The code executed from that function to delete rows from the search tables is the following one.

db_delete('search_dataset')
  ->condition('sid', $sid)
  ->condition('type', $module)
  ->execute();

db_delete('search_index')
  ->condition('sid', $sid)
  ->condition('type', $module)
  ->execute();

// Don't remove links if re-indexing.
if (!$reindex) {
  db_delete('search_node_links')
    ->condition('sid', $sid)
    ->condition('type', $module)
    ->execute();
}

I suggest using search_reindex(), but to reply to your question, it doesn't seem that updating the "search_total" table is necessary, at this point; Drupal doesn't do it when a node is deleted. That table is updated from search_update_totals(), which is called from search_cron(). See the comment given for the following code, executed from search_update_totals().
────────────────────
__Given problem 1__: Print the Drupal search-table deletion passage in full, unchanged.

__Dataset__:
────────────────────
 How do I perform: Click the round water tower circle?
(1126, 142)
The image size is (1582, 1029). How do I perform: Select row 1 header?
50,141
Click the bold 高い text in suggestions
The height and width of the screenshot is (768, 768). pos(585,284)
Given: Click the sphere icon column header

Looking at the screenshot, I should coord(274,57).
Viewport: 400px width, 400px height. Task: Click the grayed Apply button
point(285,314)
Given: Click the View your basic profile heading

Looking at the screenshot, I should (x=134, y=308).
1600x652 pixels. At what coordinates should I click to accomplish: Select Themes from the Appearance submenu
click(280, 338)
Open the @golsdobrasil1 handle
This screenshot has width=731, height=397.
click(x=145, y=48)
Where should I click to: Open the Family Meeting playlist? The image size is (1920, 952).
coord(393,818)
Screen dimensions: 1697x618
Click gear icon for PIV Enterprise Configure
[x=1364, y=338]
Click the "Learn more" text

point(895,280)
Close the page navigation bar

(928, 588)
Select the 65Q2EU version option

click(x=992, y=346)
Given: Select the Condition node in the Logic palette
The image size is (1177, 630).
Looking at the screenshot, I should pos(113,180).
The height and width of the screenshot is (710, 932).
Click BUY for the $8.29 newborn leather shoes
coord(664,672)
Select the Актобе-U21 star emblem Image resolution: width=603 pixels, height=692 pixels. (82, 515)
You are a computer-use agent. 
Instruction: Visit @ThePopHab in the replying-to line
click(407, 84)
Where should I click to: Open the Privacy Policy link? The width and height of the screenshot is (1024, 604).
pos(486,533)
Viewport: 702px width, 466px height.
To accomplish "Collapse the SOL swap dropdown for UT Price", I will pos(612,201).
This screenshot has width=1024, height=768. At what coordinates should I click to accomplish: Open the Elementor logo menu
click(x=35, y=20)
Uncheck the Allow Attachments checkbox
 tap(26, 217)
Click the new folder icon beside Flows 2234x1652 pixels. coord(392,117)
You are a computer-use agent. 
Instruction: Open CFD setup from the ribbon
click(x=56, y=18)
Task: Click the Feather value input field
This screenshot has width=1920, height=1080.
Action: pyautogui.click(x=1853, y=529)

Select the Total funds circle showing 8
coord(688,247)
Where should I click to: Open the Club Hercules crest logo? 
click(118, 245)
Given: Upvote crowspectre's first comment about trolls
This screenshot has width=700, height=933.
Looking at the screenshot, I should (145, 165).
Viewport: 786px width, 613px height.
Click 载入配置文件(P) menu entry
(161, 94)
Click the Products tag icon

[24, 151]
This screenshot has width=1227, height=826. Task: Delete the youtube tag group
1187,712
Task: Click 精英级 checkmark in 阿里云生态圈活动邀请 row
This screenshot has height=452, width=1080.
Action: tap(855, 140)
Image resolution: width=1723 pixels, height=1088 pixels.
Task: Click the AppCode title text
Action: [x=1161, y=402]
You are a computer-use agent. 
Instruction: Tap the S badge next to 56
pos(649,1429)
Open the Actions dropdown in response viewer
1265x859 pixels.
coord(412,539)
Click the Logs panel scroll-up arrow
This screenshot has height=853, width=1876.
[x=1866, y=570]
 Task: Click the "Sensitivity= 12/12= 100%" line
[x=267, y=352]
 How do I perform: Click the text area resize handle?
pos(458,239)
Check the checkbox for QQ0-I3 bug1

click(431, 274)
────────────────────
__Given problem 2__: Turn everything in the records from the first line down to the line containing "Looking at the screenshot, I should (x=134, y=308)." into a Markdown table with the columns Row and Line, giving each line a row number and leaving out blank lines. Include only those lines.

__Complete response 1__:
The code executed from that function to delete rows from the search tables is the following one.

db_delete('search_dataset')
  ->condition('sid', $sid)
  ->condition('type', $module)
  ->execute();

db_delete('search_index')
  ->condition('sid', $sid)
  ->condition('type', $module)
  ->execute();

// Don't remove links if re-indexing.
if (!$reindex) {
  db_delete('search_node_links')
    ->condition('sid', $sid)
    ->condition('type', $module)
    ->execute();
}

I suggest using search_reindex(), but to reply to your question, it doesn't seem that updating the "search_total" table is necessary, at this point; Drupal doesn't do it when a node is deleted. That table is updated from search_update_totals(), which is called from search_cron(). See the comment given for the following code, executed from search_update_totals().

__Complete response 2__:
| Row | Line |
|---|---|
| 1 |  How do I perform: Click the round water tower circle? |
| 2 | (1126, 142) |
| 3 | The image size is (1582, 1029). How do I perform: Select row 1 header? |
| 4 | 50,141 |
| 5 | Click the bold 高い text in suggestions |
| 6 | The height and width of the screenshot is (768, 768). pos(585,284) |
| 7 | Given: Click the sphere icon column header |
| 8 | Looking at the screenshot, I should coord(274,57). |
| 9 | Viewport: 400px width, 400px height. Task: Click the grayed Apply button |
| 10 | point(285,314) |
| 11 | Given: Click the View your basic profile heading |
| 12 | Looking at the screenshot, I should (x=134, y=308). |